When the observed variable has an extra singleton dimension incorrect results

can be produced. This can lead to unnoticed and subtle bugs. There should be

some form of warning/error when the observed variable does not have the same

number of dimensions as would be observed if data were sampled from the model.

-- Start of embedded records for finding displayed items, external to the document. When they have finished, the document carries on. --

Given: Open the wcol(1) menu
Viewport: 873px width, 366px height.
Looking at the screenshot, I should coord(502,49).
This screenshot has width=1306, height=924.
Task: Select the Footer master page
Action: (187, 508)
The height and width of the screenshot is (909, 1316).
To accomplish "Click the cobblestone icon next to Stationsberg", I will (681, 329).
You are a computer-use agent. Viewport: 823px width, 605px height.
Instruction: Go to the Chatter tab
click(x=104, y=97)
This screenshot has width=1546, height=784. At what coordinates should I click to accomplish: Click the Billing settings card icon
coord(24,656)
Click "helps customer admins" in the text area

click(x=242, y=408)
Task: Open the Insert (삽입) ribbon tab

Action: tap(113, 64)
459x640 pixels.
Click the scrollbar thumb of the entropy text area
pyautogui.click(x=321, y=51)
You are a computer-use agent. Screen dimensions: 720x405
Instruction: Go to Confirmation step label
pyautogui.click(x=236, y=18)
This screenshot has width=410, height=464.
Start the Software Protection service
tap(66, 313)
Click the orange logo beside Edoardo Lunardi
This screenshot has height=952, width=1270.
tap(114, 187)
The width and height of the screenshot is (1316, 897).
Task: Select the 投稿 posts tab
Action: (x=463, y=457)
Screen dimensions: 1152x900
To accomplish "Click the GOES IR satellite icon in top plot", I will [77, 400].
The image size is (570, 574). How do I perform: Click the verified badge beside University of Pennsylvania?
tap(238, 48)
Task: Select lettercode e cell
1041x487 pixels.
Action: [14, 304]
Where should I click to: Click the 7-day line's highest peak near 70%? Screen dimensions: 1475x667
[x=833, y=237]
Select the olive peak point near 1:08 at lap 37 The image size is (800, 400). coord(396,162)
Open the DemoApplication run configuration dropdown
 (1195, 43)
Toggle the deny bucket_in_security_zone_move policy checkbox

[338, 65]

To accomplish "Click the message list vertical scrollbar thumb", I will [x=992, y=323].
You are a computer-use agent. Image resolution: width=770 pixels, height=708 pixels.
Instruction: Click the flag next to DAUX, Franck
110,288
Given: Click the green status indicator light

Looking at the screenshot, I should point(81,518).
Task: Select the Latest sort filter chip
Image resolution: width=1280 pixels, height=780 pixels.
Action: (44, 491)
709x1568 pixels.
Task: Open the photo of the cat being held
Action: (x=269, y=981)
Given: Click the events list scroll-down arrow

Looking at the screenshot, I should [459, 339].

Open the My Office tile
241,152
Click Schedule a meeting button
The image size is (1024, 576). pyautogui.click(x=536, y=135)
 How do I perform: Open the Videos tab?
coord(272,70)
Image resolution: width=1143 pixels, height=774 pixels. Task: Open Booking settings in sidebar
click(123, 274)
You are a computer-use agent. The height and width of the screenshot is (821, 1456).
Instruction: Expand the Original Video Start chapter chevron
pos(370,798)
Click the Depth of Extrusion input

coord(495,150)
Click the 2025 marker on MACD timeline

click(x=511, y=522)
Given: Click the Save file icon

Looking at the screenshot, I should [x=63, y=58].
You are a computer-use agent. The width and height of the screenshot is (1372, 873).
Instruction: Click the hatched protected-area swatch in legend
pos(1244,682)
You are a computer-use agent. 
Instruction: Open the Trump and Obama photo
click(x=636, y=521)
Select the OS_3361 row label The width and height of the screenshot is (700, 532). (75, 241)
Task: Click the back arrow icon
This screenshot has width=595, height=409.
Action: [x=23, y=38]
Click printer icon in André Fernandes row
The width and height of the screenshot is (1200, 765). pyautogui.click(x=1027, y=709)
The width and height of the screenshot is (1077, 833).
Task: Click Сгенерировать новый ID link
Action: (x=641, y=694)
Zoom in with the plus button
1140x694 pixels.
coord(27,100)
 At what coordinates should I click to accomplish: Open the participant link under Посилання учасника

This example illustrates the problem in a very simple example of observing

a single example from a Gaussian likelihood with Gaussian prior:

```
import numpy as np
import pymc3 as pm
n_iter = 1000
N = 10
np.random.seed(1234)
X = np.random.randn(N, 1)
with pm.Model() as model_bugged:
mu = pm.Normal('mu', 0.0, sd=3.0, shape=(N,))
pm.Normal('X', mu=mu, tau=2.0, observed=X)
with model_bugged:
tr_bugged = pm.sampling.sample(draws=n_iter)
with pm.Model() as model_ok:
mu = pm.Normal('mu', 0.0, sd=3.0, shape=(N,))
pm.Normal('X', mu=mu, tau=2.0, observed=X.squeeze(1))
with model_ok:
tr_ok = pm.sampling.sample(draws=n_iter)
exact_tau = (1.0 / 9.0) + 2.0
exact_sd = np.sqrt(1.0 / exact_tau)
exact_mean = X.squeeze(1) * (2.0 / exact_tau)
print 'exact answer'
print exact_mean
print exact_sd * np.ones(N)
print 'ok'
print np.mean(tr_ok['mu'], axis=0)
print np.std(tr_ok['mu'], axis=0)
print 'bugged'
print np.mean(tr_bugged['mu'], axis=0)
print np.std(tr_bugged['mu'], axis=0)
```

which for me produces

```
exact answer
[ 0.44662279 -1.12829276 1.35730134 -0.29619653 -0.68266301 0.84047015
0.81434692 -0.60302227 0.01487025 -2.1246489 ]
[ 0.6882472 0.6882472 0.6882472 0.6882472 0.6882472 0.6882472
0.6882472 0.6882472 0.6882472 0.6882472]
ok
[ 0.48265565 -1.11080441 1.37796336 -0.28009225 -0.70884742 0.8216728
0.82825643 -0.60005764 0.00556801 -2.11422877]
[ 0.66225099 0.66790124 0.65845662 0.69003781 0.6511985 0.6877904
0.68203232 0.69729027 0.69290222 0.67772646]
bugged
[-0.13922189 -0.14672933 -0.13457985 -0.15271475 -0.14627176 -0.13330782
-0.14730323 -0.13669795 -0.14992282 -0.14559449]
[ 0.22075163 0.22182957 0.2211531 0.2246049 0.22193467 0.21384687
0.23333297 0.2288796 0.23979859 0.21362418]
```

I cannot think of an example where this type of behavior would be desirable.

One could even argue that the correct likelihood for the (N,1) observation is 0 since generated data is always (N,).